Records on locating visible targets
━━━━

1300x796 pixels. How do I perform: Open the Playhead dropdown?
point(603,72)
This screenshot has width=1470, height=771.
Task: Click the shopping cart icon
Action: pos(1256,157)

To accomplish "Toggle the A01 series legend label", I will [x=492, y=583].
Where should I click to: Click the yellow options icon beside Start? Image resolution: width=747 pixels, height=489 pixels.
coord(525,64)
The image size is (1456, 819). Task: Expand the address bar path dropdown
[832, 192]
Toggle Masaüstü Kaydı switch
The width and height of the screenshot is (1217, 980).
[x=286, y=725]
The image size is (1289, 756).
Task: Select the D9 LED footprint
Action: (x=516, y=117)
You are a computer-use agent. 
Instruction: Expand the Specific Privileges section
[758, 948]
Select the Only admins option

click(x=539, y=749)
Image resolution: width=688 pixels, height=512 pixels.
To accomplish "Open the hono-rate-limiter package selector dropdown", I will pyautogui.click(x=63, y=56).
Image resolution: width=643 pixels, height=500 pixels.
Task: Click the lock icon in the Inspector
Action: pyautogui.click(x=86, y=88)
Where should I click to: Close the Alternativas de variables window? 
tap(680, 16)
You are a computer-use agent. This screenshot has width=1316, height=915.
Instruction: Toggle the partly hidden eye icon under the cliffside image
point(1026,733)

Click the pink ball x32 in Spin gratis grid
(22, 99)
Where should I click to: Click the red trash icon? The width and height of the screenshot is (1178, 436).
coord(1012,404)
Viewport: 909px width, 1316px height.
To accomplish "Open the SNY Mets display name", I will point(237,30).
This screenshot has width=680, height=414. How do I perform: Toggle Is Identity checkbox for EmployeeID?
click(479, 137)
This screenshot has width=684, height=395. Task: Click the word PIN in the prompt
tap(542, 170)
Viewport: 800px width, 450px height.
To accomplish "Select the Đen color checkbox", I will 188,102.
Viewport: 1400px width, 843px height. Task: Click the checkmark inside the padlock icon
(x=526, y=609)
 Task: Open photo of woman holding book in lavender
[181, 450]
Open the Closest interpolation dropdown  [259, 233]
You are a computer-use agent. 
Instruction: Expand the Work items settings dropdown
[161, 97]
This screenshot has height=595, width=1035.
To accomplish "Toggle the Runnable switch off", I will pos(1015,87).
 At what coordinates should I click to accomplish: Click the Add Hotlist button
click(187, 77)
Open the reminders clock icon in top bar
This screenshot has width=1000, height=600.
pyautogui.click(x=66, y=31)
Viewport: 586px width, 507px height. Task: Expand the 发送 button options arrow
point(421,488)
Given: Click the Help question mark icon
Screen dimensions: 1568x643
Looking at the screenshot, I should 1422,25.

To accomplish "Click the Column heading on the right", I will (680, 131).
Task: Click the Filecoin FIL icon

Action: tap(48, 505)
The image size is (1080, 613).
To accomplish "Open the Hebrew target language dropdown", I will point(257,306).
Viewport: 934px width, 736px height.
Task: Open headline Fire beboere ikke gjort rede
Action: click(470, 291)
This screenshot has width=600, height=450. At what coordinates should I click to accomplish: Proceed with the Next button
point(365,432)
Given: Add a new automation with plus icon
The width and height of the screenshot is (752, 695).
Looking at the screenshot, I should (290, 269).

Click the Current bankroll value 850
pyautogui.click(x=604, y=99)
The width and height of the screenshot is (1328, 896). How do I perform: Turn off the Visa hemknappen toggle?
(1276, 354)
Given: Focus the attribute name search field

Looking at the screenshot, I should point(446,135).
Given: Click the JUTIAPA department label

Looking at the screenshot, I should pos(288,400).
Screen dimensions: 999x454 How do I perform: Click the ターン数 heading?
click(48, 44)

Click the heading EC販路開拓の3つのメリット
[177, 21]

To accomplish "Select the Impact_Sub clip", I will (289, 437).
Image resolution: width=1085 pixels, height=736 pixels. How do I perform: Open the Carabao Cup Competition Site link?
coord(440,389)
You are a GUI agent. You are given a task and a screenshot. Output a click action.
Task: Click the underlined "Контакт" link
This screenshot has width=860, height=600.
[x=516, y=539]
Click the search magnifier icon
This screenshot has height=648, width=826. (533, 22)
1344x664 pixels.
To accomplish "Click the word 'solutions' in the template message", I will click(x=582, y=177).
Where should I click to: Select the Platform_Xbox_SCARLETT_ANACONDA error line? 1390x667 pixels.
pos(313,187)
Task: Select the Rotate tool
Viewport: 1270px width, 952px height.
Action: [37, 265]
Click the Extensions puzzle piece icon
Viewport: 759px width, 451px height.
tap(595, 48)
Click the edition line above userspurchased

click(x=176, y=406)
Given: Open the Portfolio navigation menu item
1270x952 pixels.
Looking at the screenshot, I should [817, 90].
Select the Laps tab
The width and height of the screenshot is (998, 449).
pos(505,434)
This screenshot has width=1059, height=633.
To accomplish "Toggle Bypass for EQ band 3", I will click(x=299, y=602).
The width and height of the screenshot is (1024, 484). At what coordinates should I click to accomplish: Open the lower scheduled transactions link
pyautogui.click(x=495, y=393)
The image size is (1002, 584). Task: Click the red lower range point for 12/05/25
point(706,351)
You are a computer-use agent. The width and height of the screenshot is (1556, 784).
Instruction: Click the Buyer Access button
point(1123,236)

━━━━

> _GIVEN TASK_
Copy out the records starting at the line that contains "Open the Closest" and stopping after the line that contains "point(365,432)". Replace every "dropdown" with "drop-down menu" and change nothing else.

> _EXERCISE RESPONSE_
Open the Closest interpolation drop-down menu  [259, 233]
You are a computer-use agent. 
Instruction: Expand the Work items settings drop-down menu
[161, 97]
This screenshot has height=595, width=1035.
To accomplish "Toggle the Runnable switch off", I will pos(1015,87).
 At what coordinates should I click to accomplish: Click the Add Hotlist button
click(187, 77)
Open the reminders clock icon in top bar
This screenshot has width=1000, height=600.
pyautogui.click(x=66, y=31)
Viewport: 586px width, 507px height. Task: Expand the 发送 button options arrow
point(421,488)
Given: Click the Help question mark icon
Screen dimensions: 1568x643
Looking at the screenshot, I should 1422,25.

To accomplish "Click the Column heading on the right", I will (680, 131).
Task: Click the Filecoin FIL icon

Action: tap(48, 505)
The image size is (1080, 613).
To accomplish "Open the Hebrew target language drop-down menu", I will point(257,306).
Viewport: 934px width, 736px height.
Task: Open headline Fire beboere ikke gjort rede
Action: click(470, 291)
This screenshot has width=600, height=450. At what coordinates should I click to accomplish: Proceed with the Next button
point(365,432)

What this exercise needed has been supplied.